Papa ini suka manjain anak, mama nggak mau!” bantah istrinya, “Tidak baik
selalu mengabulkan keinginan anak, pa. Apalagi kalau dari kecil, setiap dia
menangis seperti itu kita kabulkan keinginannya.” Ia melirik ke arah anaknya
yang masih sesenggukan lalu duduk mensejajari dan menatap lurus ke kedua mata
anaknya, “ SShhhh….Anak laki nggak boleh nangis ya, masak ngga dibeliin mainan
terus mewek, yuk ah!” Erik terdiam sambil masih sedikit sesenggukan, tapi dia menurut
saja waktu sang ibu menggandeng tangannya pulang
“Ini
ibu kasih celengan!” Ibunya datang dengan celengan berbentuk robot favoritnya.
Erik baru pertama punya celengan, diterimanya itu dengan mata membelalak. “Itu
untuk kamu menyimpan uang, jadi kalau kamu dapat uang jajan disisihkan sedikit
ya….”Ibunya menjelaskan dengan senyuman lebar, selebar dan seluas
angan-angannya terhadap masa depan Erik. “Jadi kalau mau beli sesuatu yang kamu
idamkan, harus menabung dulu ya.. Nanti ayah dan ibu bantu kok, yang penting
kamu ada usaha juga.

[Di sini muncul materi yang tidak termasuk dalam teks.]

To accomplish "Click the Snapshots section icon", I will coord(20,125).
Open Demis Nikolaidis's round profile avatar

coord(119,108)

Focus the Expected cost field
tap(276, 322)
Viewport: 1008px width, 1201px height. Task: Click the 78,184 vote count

Ya kan yah?” “Jelas dong.” Sahut ayahnya mengedipkan mata
sambil melihat dari balik koran.
“Erikkkk,
nggak jajan?” tanya temannya di sekolah suatu waktu saat Erik di kelas membuka
kotak makannya, nasi lengkap dengan lauk favorit masakan ibunya dan sedikit
sayuran. “Nggak Jun, Erik udah bawa makanan. Nggak jajan.” Erik tersenyum
sambil membuka kotak makanannya, “Tapi nanti habis makan, Erik gabung kok main
keluar kelas.” Temannya manggut-manggut, tumben, pikirnya, biasanya Erik yang
paling pertama lari keluar kelas dan tujuannya pasti ke kantin, entah beli
permen, coklat, dll.
“Jajan
boleh sekali-kali ya, tapi sisihkan sedikit.” Dia teringat pesan ibunya.
Celengan bergambar robot itu memberikan dia motivasi baru, hari demi hari
dengan semangat Erik menyisihkan sedikit dari jajannya, dan tanpa
sepengetahuannya si ayah juga memasukkan sisa recehan uang parkir ke dalam
celengannya.
Cring!
Cring! Cring! Bunyi logam bergemerincing waktu Erik mengeluarkan semua isi di
dalamnya, banyak logam dan beberapa uang kertas, dalam jangka waktu 2 bulan
celengan mungil itu sudah penuh, tidak sia-sia pengorbanan Erik! Dia menghitung
dengan dibantu ibunya, wah lumayan banyak, bisa untuk beli mainan yang diincar
Erik! Pikirnya semangat, tapi dia ingat dirinya pernah janji sama temannya
untuk patungan menyumbang untuk ibu temannnya yang sedang sakit. Erik jadi
sedih lagi, mukanya tiba-tiba suram….
“Loh,
kenapa Erik kok tiba-tiba diam? Jadi nggak mau diantar ayah ke toko mainan sore
ini? Ibu mau titip belanjaan juga sekalian” tanya ibu heran.
“Erik
janji sama Mauli dan beberapa temen lain, patungan buat ibunya Nanda yang lagi
sakit.” Jawab Erik sambil merapikan recehannya ke dalam kantong plastik, ‘Erik
belum bisa beli mainan.”
“Ooohhh….”
Ibunya terpana, hatinya terenyuh “Jadi Erik ngga jadi beli mainan dulu
ya…ditunda dulu.”
“Iyaaaa…..”
Erik sedikit sedih, tapi kesedihannya
hanya sesaat lalu dia tersenyum lagi, senyuman polos seorang anak “Tapi ngga
apa ma, yang penting ibu Nanda sehat lagi. Nanda itu anaknya baik dan ceria.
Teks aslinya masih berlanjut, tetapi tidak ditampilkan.